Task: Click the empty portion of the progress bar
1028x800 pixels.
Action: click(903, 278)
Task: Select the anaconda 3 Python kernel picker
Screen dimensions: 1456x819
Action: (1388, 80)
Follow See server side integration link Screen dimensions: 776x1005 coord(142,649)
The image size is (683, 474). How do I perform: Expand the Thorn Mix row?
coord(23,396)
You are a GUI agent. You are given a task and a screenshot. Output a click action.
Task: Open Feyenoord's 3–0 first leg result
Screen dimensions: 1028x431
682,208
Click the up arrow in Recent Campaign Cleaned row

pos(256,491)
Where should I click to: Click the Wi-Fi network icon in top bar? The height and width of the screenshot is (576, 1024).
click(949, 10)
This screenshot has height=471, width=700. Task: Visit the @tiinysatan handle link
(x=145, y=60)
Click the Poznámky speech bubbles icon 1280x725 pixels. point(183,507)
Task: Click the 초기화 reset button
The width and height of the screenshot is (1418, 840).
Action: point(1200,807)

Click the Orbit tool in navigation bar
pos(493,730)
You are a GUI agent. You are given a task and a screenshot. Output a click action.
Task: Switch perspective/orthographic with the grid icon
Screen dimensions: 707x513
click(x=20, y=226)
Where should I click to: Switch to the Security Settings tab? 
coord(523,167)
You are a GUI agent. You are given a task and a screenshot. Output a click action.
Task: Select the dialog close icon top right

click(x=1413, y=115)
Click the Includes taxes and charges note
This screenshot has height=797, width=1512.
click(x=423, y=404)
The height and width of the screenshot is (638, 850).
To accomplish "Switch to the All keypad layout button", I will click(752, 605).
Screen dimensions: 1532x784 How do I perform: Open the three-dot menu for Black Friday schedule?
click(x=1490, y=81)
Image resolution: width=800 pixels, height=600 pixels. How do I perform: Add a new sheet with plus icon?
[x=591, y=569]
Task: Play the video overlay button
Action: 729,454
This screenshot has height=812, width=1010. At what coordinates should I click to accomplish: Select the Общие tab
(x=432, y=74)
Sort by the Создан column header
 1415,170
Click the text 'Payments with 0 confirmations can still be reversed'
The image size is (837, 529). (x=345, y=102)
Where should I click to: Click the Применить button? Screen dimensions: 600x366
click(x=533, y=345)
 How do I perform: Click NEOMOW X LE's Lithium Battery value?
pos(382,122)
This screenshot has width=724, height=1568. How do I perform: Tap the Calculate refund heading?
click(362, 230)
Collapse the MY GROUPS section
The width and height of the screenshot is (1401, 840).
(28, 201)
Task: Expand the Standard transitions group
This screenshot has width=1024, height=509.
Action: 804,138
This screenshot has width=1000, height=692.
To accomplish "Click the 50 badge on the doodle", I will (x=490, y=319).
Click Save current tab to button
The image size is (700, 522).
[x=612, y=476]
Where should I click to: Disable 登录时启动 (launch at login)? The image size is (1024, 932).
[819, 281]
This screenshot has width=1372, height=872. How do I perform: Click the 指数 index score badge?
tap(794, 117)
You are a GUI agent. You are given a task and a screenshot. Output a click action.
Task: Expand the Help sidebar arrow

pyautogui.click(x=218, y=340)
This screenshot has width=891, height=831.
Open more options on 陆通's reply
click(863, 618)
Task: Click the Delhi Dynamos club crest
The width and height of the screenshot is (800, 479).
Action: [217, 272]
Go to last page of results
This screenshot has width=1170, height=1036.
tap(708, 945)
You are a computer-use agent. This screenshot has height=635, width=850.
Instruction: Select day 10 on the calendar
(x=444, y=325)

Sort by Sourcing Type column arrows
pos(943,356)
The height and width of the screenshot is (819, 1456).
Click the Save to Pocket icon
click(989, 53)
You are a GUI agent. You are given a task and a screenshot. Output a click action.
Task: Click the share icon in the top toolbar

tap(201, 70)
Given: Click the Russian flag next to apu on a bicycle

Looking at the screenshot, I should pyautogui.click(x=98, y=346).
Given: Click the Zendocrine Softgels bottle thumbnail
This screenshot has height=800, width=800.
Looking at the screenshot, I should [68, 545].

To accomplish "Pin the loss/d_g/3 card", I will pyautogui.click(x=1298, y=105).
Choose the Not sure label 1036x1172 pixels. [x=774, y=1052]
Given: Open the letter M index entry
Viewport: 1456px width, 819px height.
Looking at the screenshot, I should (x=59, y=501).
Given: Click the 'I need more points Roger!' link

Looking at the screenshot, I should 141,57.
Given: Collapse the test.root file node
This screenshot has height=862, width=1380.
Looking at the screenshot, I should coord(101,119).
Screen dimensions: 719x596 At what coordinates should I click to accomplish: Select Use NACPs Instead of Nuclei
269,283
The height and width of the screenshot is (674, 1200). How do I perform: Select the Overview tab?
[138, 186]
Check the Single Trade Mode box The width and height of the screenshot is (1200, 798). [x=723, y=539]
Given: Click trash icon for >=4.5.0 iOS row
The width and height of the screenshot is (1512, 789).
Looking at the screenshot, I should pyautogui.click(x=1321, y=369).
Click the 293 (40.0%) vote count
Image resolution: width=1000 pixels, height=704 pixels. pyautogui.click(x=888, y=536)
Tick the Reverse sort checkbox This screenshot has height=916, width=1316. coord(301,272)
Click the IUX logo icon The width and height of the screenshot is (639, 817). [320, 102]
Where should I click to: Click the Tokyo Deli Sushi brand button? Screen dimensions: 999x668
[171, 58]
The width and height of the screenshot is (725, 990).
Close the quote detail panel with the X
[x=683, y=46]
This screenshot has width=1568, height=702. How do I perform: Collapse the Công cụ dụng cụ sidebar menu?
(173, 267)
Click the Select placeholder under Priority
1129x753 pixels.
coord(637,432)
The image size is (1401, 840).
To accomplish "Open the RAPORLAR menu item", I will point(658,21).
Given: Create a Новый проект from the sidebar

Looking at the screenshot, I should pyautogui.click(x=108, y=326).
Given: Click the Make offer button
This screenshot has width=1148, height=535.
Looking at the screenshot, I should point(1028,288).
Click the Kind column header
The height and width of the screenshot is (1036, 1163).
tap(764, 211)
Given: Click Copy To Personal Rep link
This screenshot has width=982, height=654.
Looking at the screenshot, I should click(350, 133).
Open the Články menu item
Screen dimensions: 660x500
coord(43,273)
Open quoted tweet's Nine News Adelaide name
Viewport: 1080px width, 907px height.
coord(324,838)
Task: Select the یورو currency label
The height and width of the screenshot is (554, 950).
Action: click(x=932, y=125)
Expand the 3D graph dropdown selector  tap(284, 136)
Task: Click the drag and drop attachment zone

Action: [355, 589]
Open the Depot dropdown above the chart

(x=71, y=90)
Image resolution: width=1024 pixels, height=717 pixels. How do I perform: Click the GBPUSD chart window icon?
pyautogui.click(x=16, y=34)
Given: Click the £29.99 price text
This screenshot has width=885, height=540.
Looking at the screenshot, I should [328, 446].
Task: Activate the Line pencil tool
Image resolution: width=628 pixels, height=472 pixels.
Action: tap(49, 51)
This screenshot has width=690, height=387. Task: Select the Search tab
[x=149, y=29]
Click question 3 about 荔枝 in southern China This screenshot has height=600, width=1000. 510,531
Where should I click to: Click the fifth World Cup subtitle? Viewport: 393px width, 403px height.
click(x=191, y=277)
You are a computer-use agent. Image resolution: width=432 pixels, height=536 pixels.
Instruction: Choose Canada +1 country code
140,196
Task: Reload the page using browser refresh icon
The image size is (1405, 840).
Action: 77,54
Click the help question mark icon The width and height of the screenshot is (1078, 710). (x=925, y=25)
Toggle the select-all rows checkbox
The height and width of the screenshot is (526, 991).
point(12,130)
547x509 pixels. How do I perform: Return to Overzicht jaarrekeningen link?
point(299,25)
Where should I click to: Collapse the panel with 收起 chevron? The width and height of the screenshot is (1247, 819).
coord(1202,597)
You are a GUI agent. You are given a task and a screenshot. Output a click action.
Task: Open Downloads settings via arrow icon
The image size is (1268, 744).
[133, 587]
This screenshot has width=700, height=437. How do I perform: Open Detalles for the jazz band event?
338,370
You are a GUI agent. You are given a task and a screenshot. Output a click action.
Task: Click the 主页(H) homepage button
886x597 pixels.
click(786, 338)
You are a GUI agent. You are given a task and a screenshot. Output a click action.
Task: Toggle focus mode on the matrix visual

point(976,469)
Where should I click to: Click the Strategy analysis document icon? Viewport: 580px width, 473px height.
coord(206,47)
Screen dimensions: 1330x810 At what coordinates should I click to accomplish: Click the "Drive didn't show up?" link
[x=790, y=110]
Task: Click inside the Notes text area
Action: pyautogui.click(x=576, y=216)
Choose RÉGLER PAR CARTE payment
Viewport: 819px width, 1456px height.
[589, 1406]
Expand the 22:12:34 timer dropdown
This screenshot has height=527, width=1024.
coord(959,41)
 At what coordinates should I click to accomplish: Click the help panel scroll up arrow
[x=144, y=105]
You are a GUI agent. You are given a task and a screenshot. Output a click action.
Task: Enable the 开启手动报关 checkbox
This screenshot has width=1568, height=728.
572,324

────

The task
Retype the lines starting at the line that contains "This screenshot has width=700, height=437." and continuing through the end of the records.

Right answer
This screenshot has width=700, height=437. How do I perform: Open Detalles for the jazz band event?
338,370
You are a GUI agent. You are given a task and a screenshot. Output a click action.
Task: Click the 主页(H) homepage button
886x597 pixels.
click(786, 338)
You are a GUI agent. You are given a task and a screenshot. Output a click action.
Task: Toggle focus mode on the matrix visual

point(976,469)
Where should I click to: Click the Strategy analysis document icon? Viewport: 580px width, 473px height.
coord(206,47)
Screen dimensions: 1330x810 At what coordinates should I click to accomplish: Click the "Drive didn't show up?" link
[x=790, y=110]
Task: Click inside the Notes text area
Action: pyautogui.click(x=576, y=216)
Choose RÉGLER PAR CARTE payment
Viewport: 819px width, 1456px height.
[589, 1406]
Expand the 22:12:34 timer dropdown
This screenshot has height=527, width=1024.
coord(959,41)
 At what coordinates should I click to accomplish: Click the help panel scroll up arrow
[x=144, y=105]
You are a GUI agent. You are given a task and a screenshot. Output a click action.
Task: Enable the 开启手动报关 checkbox
This screenshot has width=1568, height=728.
572,324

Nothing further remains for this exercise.